The low response rate to the patient-rated outcome questionnaires is a serious drawback. It lessens the value of the long-term data considerably. The reasons for the poor response are manifold: increasing mobility of the population makes it more and more difficult to trace people due to tightened personal data protection rules. The patients are now around 40 years old, thus living a very busy period of their lives. As we are dealing with a mostly benign medical problem, the majority does not have significant back problems at the time. This surely lowers their interest in filling forms, especially if one considers the mean follow-up interval of 26.4 years. This drawback, however, is attenuated by the non-response analysis showing that responders and non-responders were quite similar concerning their basic characteristics at admission, i.e. non-response was random. This lessens the risk of selection bias. In addition, we could draw true long-term data from the National Inpatient Registry on surgeries performed after the end of observation and treatment at our institution.
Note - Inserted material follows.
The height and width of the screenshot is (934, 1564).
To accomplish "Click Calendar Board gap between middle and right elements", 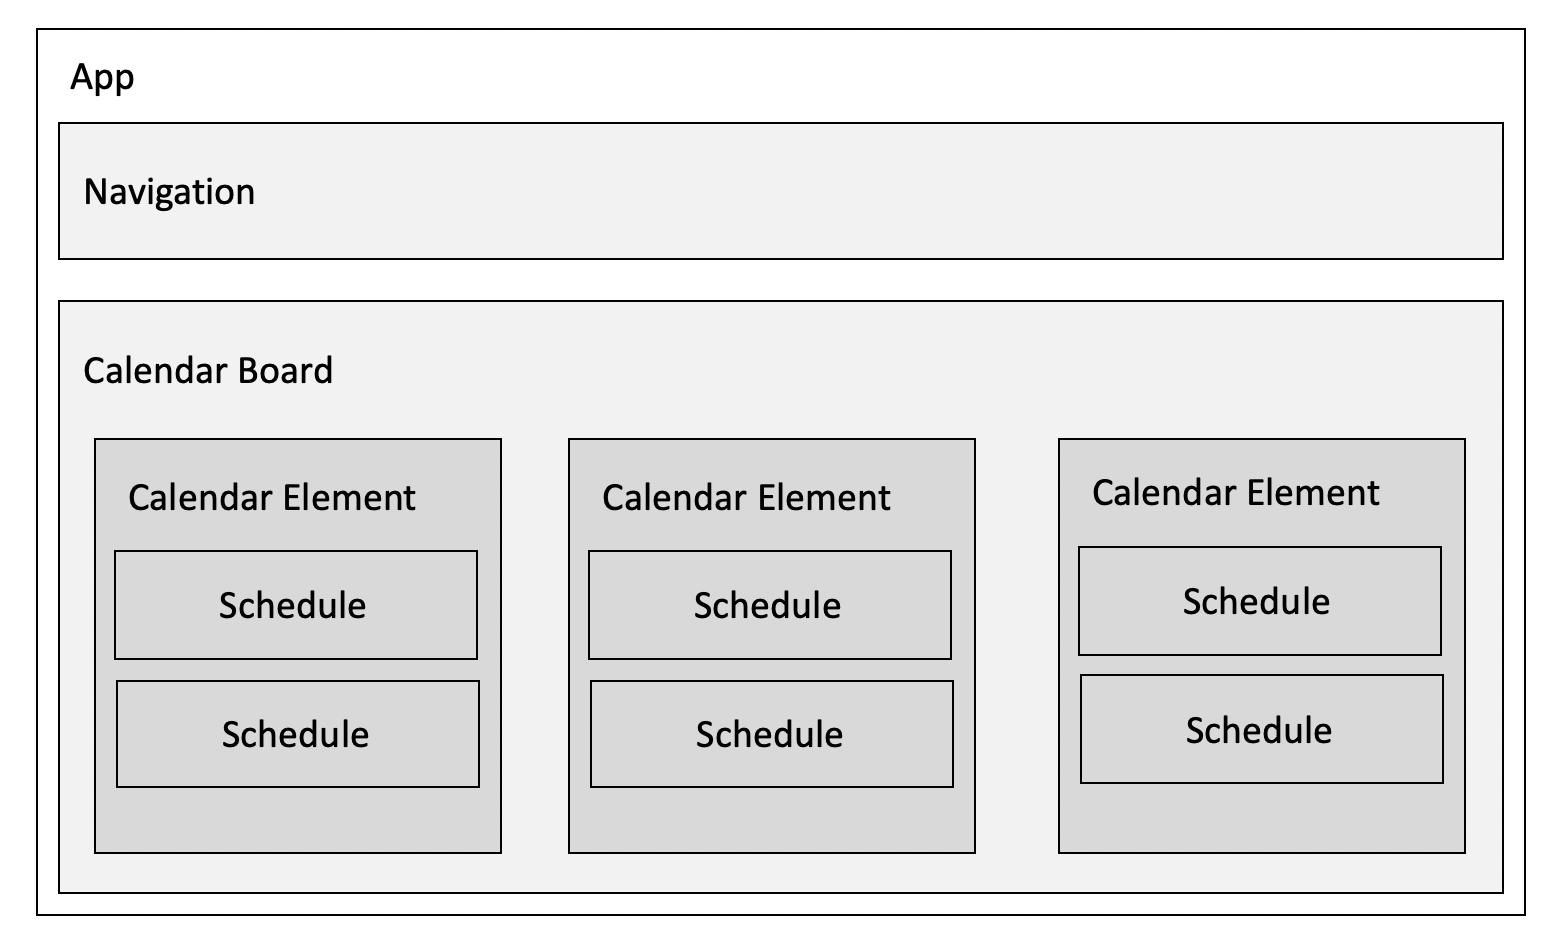I will coord(1017,646).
The most important strength of this study is the homogeneity and the size of the unselected basic patient population originating from one single institution which served a population of about five million people. In a way, it reflects the clinical occurrence of AIS in teenagers in the area during the given period of time. The treatment principles at our institution were unchanged during that time span, and all treatment decisions were supervised by two experienced orthopaedic spine surgeons who were in full agreement with each other concerning those principles. All radiographs were measured by one experienced dedicated spinal radiologist. A pair-matched control group is used. And the primary clinical and radiological follow-up time for the patients of the study group and the control group is over four years on average with a follow-up rate of more than 90%. In contrast to the valuable paper by Fisk et al. [4], we analysed scoliotic curve types and provide clinical outcome data. As far as we could find, there is no earlier study of this extent and versatility available.

Conclusions

The prevalence of low-grade L5 isthmic spondylolisthesis in teenagers with AIS is comparable with the prevalence of this pathology in individuals without AIS in this age group. The concomitant presence of the L5 slip does not influence the course or the outcome of AIS. Each of the two pathologies can be treated separately according to the generally accepted specific rules.